▸ **Reading text**
• • • • •

We arrived at Barefoot Landing Marina early on Monday, 23 April. We only had about 15 more miles to travel from our last anchorage on the Waccamaw River (MM 377) in order to get to Barefoot Landing, so it was a short day in terms of cruising. We left our anchorage about 7:30 a.m. and arrived here at 9:30 a.m. We had to pay close attention to the water because of all the debris that was in the water. It reminded us a lot of the Tennessee River during the first part of spring when there is a lot of debris floating in the water.

Barefoot Landing Marina is not really a marina as we know marinas. It is a long, “face” dock with power and water, and there are no showers/bathrooms or pump out facilities. A big tourist attraction, Barefoot Landing, that includes numerous restaurants and shops, is directly behind the marina. (The House of Blues restaurant is a great place to have breakfast.) Barefoot Landing is is a nice place to stop for a day or two, but if you are looking for all the amenities that a lot of marinas offer, this is not the place to stay. We have heard that being docked here on the weekend can be somewhat uncomfortable when there is a lot of boat traffic coming and going on the ICW, although being here during the week, we did not have any trouble being rocked and rolled.

Mike’s son, Mike Jr., joined us on Monday afternoon. Since he had a car, he hauled us around all week to run errands and to make several trips to West Marine. We spent most of Wednesday afternoon and Thursday with family from Dillon, SC, and Effingham, SC, who were vacationing at Myrtle Beach. We had a great time and enjoyed spending time with family.

Late Thursday evening, we said our goodbyes to family and headed back to the boat to prepare for leaving on Friday morning. Next stop Holden Beach, NC.

Thursday, April 26, 2007

Beaufort, SC, to Charleston, SC

We left Toogoodoo Creek (one of our best anchorages) at 6:30 a.m. on 12 April and headed to Charleston City Marina in downtown Charleston, SC, and arrived there at 10:00 a.m. Once settled, we immediately began washing and cleaning the boat. There was a month's worth of salt and dirt on the boat and we could not wait to get to work on the boat once we got tied up! Later in the evening, we had dinner with Jack and Judy, owners of JJ's ODYSSEY. We met Jack and Judy last spring in Beaufort. They are from Chattanooga and own the 49 foot version of our boat, and it is gorgeous.

• • • • •

▸ **Provided data**
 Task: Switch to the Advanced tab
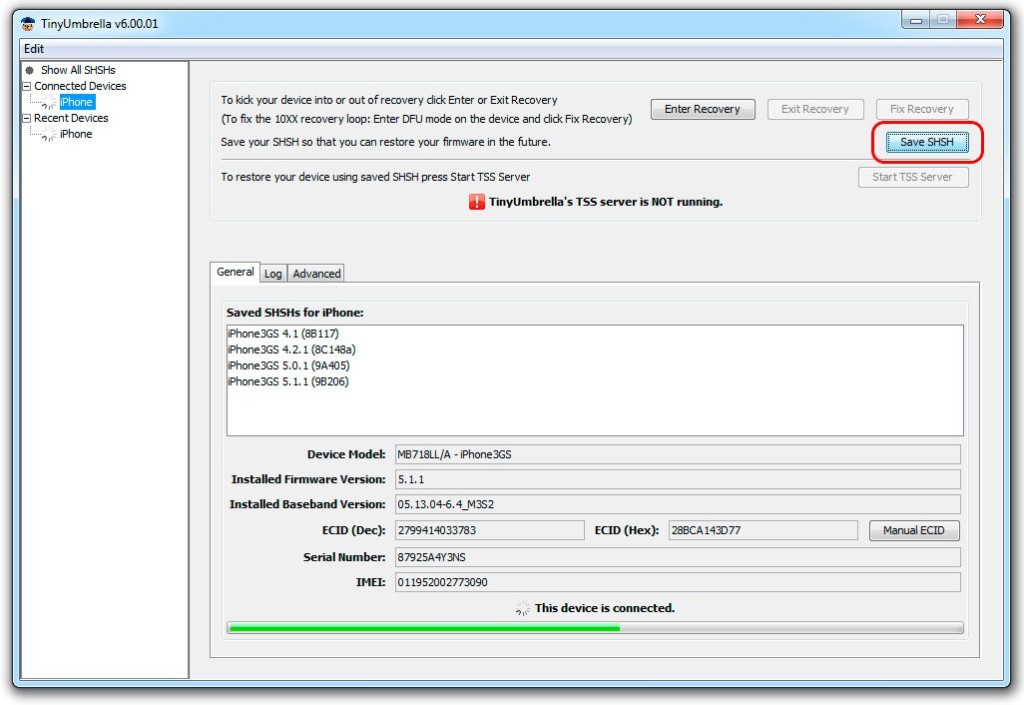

• • • • •

▸ **Written exercise A**
Answer these questions about the cruising journal, one per line:
(i) At what times did the boat leave the Waccamaw River anchorage and reach Barefoot Landing?
(ii) Which facilities are missing at Barefoot Landing Marina?
(iii) What size is the boat owned by Jack and Judy?
▸ **Written exercise B**
Write the next part of the cruising journal, picking up after its last sentence.

▸ **Written reply A**
(i) It left at about 7:30 a.m. and arrived at 9:30 a.m.
(ii) It has no showers/bathrooms and no pump out facilities.
(iii) It is the 49 foot version of the writers' boat.

▸ **Written reply B**
We spent Friday and Saturday touring downtown Charleston, visiting Battery Park and walking the streets of historic downtown. We took a carriage tour of Charleston on Friday which turned out not to be one our better tours, unfortunately. The disappointment was not in what we saw but in the tour guide. She was a chatty young girl who spent more time talking about herself and her home in Missouri than talking about Charleston.

Homes in historic downtown are beautiful and almost all of the homes have beautiful gardens.

Late Saturday evening through early Monday morning (14-16 April), we spent rocking and rolling due to high winds and heavy seas. We were glad to be tied to a dock at Charleston City Marina, although there were times we thought we might be better off at anchor somewhere. There were boats that lost their canvas in the high winds. Thankfully, our boat did not sustain any damage. Two sail boats that were anchored out adjacent to the City Marina lost their holding and ran into each other. Other boaters were able to gain control of the boats and towed them to the marina. No injuries, just a couple of damaged boats.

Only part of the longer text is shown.